Теперь я, естественно, подбадривал Ивана Ивановича, считая, что его политическая линия правильная. Но, как говорится, аппетит приходит во время еды. Туряница создал вооруженные дружины и захватил некоторые районы, которые до войны принадлежали Румынскому королевству. Правда, жители этих районов, в основном крестьяне, сами приходили и просили, чтобы их включили в состав Советской Украины. Я тоже встречался с ними. Они доказывали, что они украинцы. Но тут ничего конкретного нами не предпринималось, Иван же Иванович послал туда своих уполномоченных на собственный страх и риск.
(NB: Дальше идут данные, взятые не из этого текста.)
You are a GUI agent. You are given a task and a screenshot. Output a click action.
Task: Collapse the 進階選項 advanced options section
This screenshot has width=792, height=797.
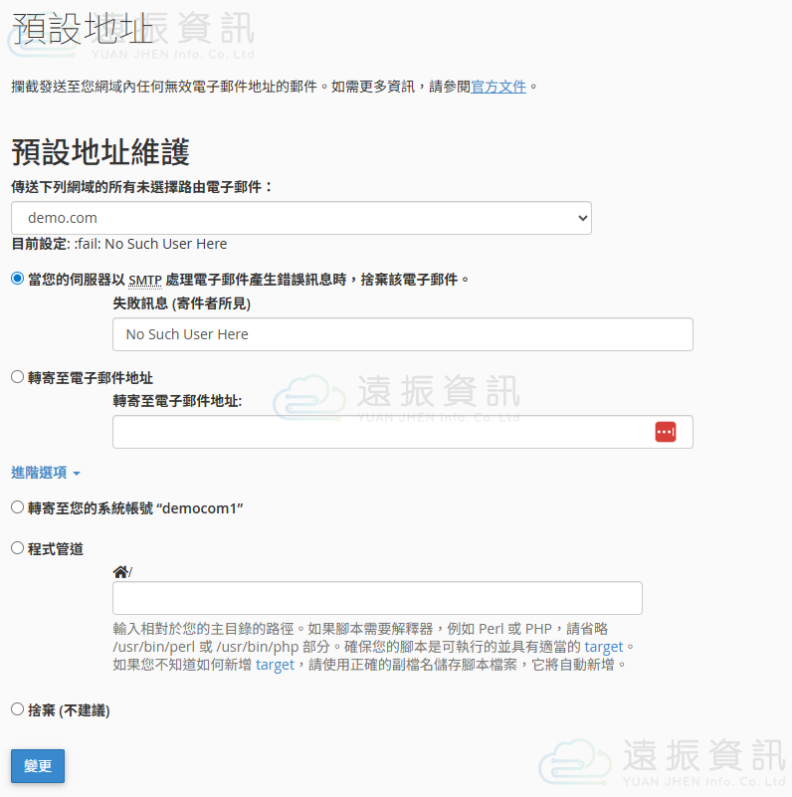(46, 473)
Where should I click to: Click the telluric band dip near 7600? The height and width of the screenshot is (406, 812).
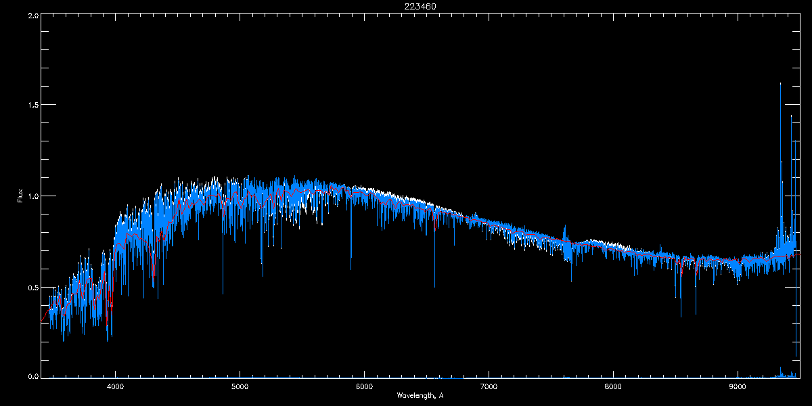tap(572, 277)
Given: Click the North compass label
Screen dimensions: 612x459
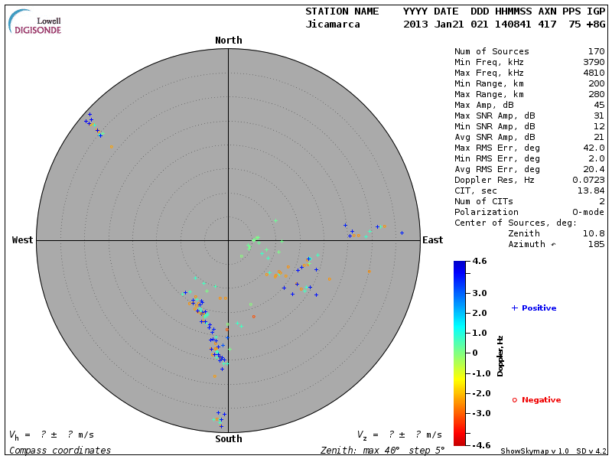Looking at the screenshot, I should click(228, 41).
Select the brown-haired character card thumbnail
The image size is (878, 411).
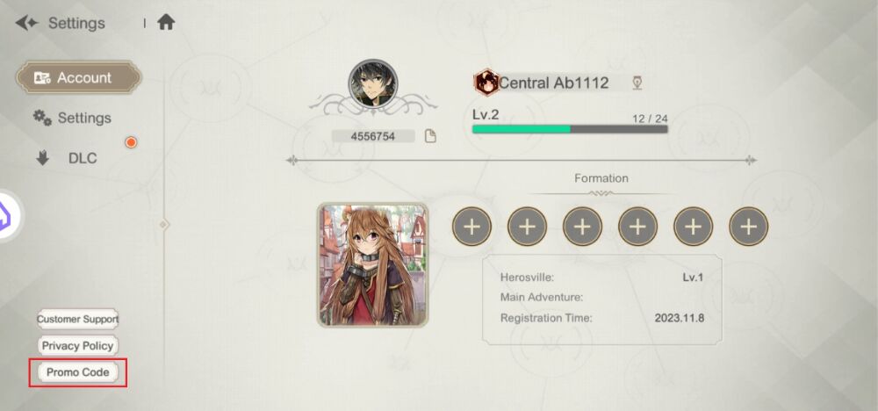(x=373, y=265)
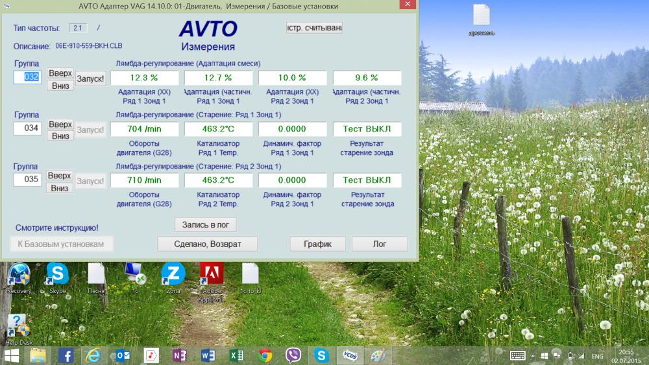
Task: Click Запуск! button for group 032
Action: point(91,78)
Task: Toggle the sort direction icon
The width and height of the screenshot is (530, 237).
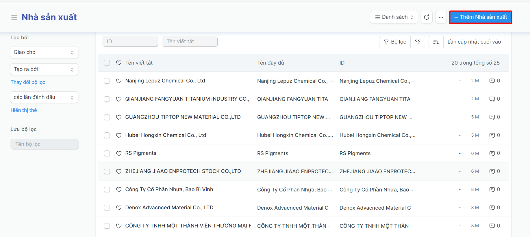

Румынским лидерам это было весьма неприятно. Те районы расположены далеко в горах, добраться туда непросто. Если говорить в шутку, то Иван Иванович начал вести захватнические действия. Когда воссоздалось Чехословацкое правительство и его люди приехали в Мукачево, он и их выкурил. После того как наши войска туда продвинулись, эти люди перебрались западнее, кажется, в Кошице. Вообще тогда у всех украинцев возникла сильная тяга к воссоединению. Ко мне даже в Киев приезжали представители какого-то района Словакии, заселенного украинцами, и просили их район тоже присоединить к УССР. Я им: «Это невозможно. Если вы, коммунисты, строили свою жизнь вместе с чехами и словаками, то это заденет чехов, а особенно словаков, потому что получится уменьшение территории Словакии. Хотел бы, чтобы вы правильно меня поняли. Стройте социализм, создавайте государство трудящихся вместе с Компартией Чехословакии. Вы должны объединиться с ними и свое будущее созидать вместе с другими народами, которые населяют Чехословакию».